Хун Хайтан была так удивлена, что не могла вымолвить ни слова.
Ничего не оставалось, и Хун Хайтан, набравшись наглости, пошла к соседке, чтобы спросить, откуда берется вода и где можно набрать чистой. Но как только она подошла к двери, тётушка выгнала ее, не пустив внутрь. Она даже ничего не успела сказать, как ее выставили.
Вернувшись в свою ветхую хижину, старушка злобно посмотрела на нее и спросила:
— Что ты делала у соседей? Ха, хоть Ци Гэ и нет дома, ты не можешь быть такой распутной и пытаться соблазнить соседского мужика! Сиди смирно в доме и не шатайся!
Старушка втолкнула ее в хижину и закрыла дверь.
Хун Хайтан была просто безмолвна. Что это за мир?

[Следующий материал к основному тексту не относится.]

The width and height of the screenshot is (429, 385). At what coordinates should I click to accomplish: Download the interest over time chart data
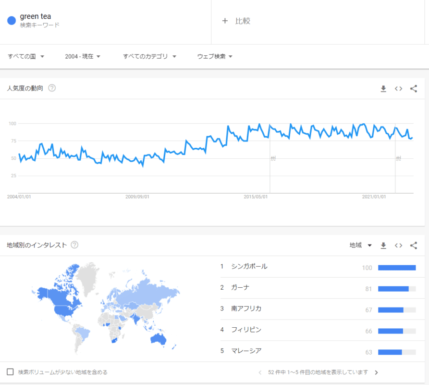(383, 89)
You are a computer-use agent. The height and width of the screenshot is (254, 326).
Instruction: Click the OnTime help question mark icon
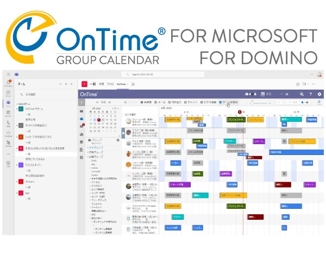click(310, 94)
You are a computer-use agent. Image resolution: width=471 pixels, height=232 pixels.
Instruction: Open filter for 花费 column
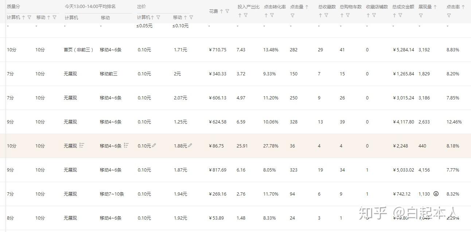click(x=227, y=11)
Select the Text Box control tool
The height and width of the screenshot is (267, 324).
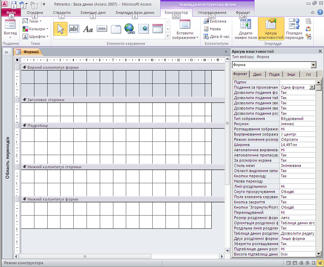(74, 29)
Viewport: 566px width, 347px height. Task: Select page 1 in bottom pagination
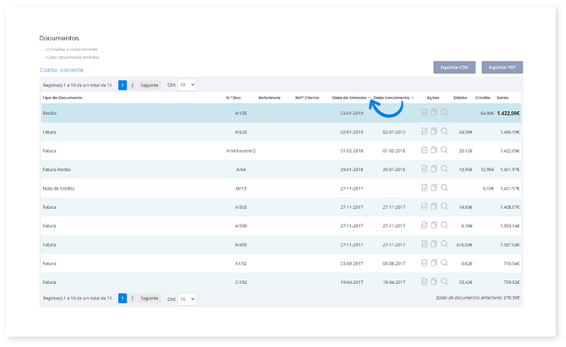click(122, 299)
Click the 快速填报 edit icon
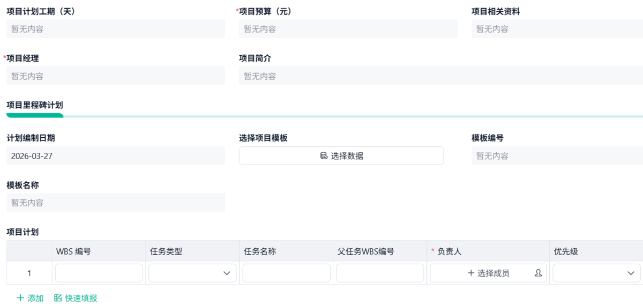Screen dimensions: 643x304 pyautogui.click(x=58, y=298)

Спустя некоторое время, методом проб и ошибок, Хун Хайтан наконец нашла место, где можно было набрать воду. В тот же день она несколько раз сходила за водой, вычистила бак дома, наполнила его чистой водой, а заодно нагрела немного воды для себя, но могла только обтереть тело в хижине.
Дом старушки был слишком бедным, не было даже туалета. Каждый раз, когда ей нужно было справить нужду, она приседала над грязным ночным горшком. На следующий день старушка выносила его и поливала мочой рассаду на заднем дворе. Каждый раз, когда Хун Хайтан видела это, она краснела.
Хун Хайтан пыталась научиться у старушки плести корзины, но у нее ничего не получалось. Во-первых, ей не хотелось учиться, во-вторых, у нее не было таланта. Старушке пришлось оставить ее дома, чтобы она продолжала сажать овощи и носить воду. Но Хайтан боялась грязи, и после того, как увидела, как старушка поливает огород мочой из ночного горшка, у нее и с посадкой овощей не ладилось.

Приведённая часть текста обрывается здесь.